The change was announced shortly before Roscosmos said it had signed a landmark deal with NASA regarding integrated flights and crews on the International Space Station (ISS) – a rare instance of cooperation between Russia and the United States at a time of acute tension over the war in Ukraine.
The Kremlin did not comment on the reasons for the change.
Rogozin had taken a confrontational stance since Roscosmos was hit with sanctions for its role in Russia’s defence industry after Russia sent tens of thousands of troops into Ukraine.
He had threatened to pull out of the ISS, saying cooperation with the West was “impossible,” and pointedly bragged about Russia’s nuclear potential.
In a video posted on its Telegram channel, Roscosmos hailed the progress made at the space agency under Rogozin, who was appointed in 2018.

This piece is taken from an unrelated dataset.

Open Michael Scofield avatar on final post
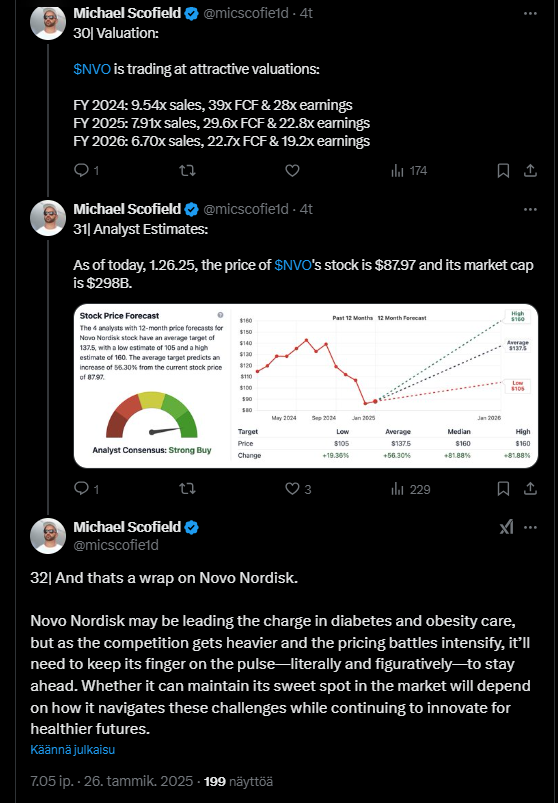Viewport: 558px width, 803px height. pos(48,536)
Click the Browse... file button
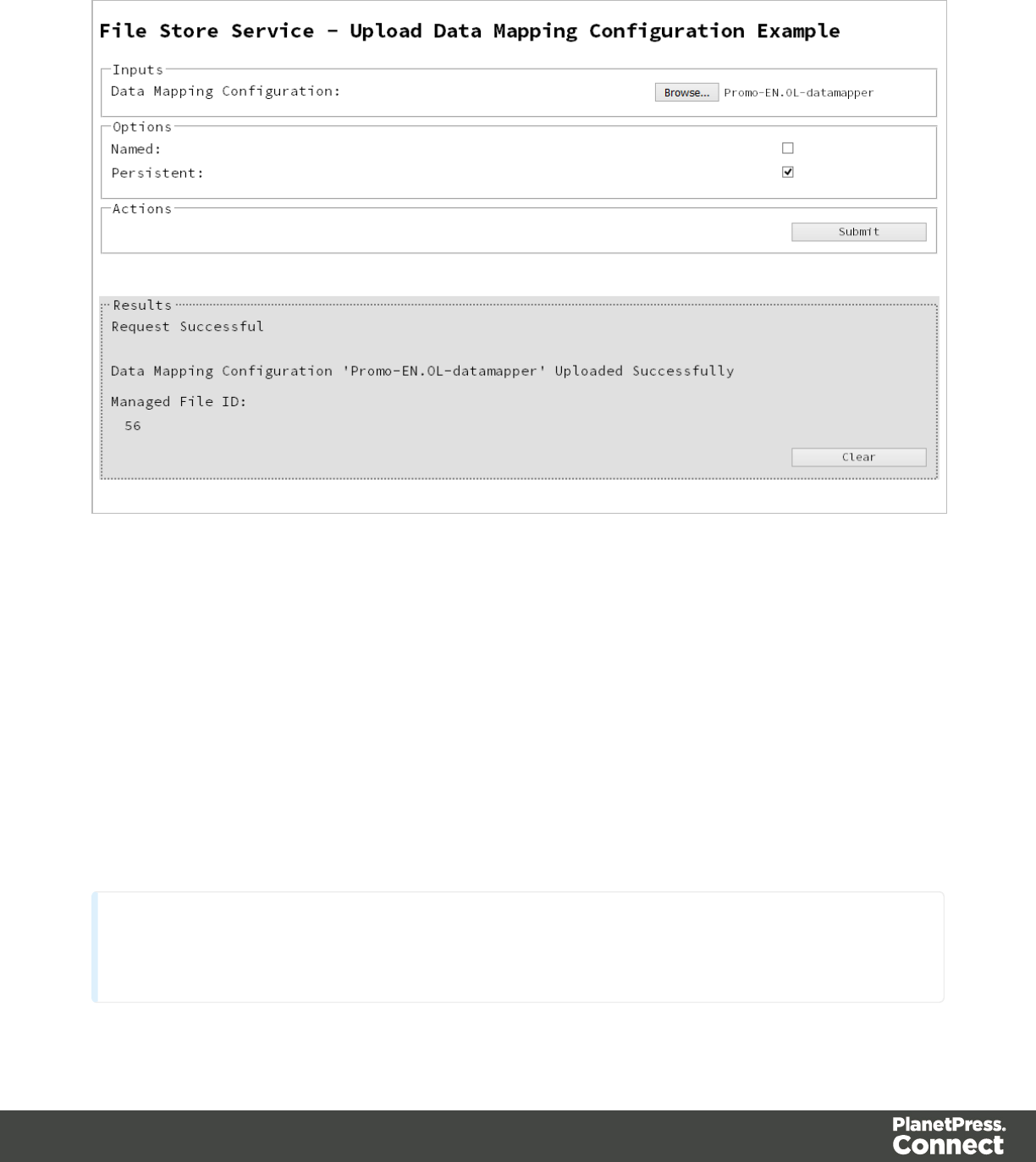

Those achievements included “a record 86 successful launches in a row, construction of the Russian segment of the ISS…and flight tests for a powerful inter-continental ballistic missile,” Roscosmos said.
Rogozin has touted the capability of the new Sarmat missile to launch a nuclear strike on the United States, and said it would be operational by the autumn following successful tests earlier this year.
Rogozin appeared to revel in trolling the West, including by waging Twitter spats with billionaire Elon Musk, speaking publicly about Russia’s nuclear missile capability and publishing the coordinates and satellite images of Western defence sites with the implication they could be targeted.
There was no official comment on Rogozin’s next appointment, but Russia’s RIA Novosti news agency quoted the Kremlin as saying he would get a new post.
Borisov, 65, who takes over the helm, has a military background, having been involved with the defence industry since the late 1990s. As deputy premier, he oversaw military and space affairs including the production of weapons and equipment.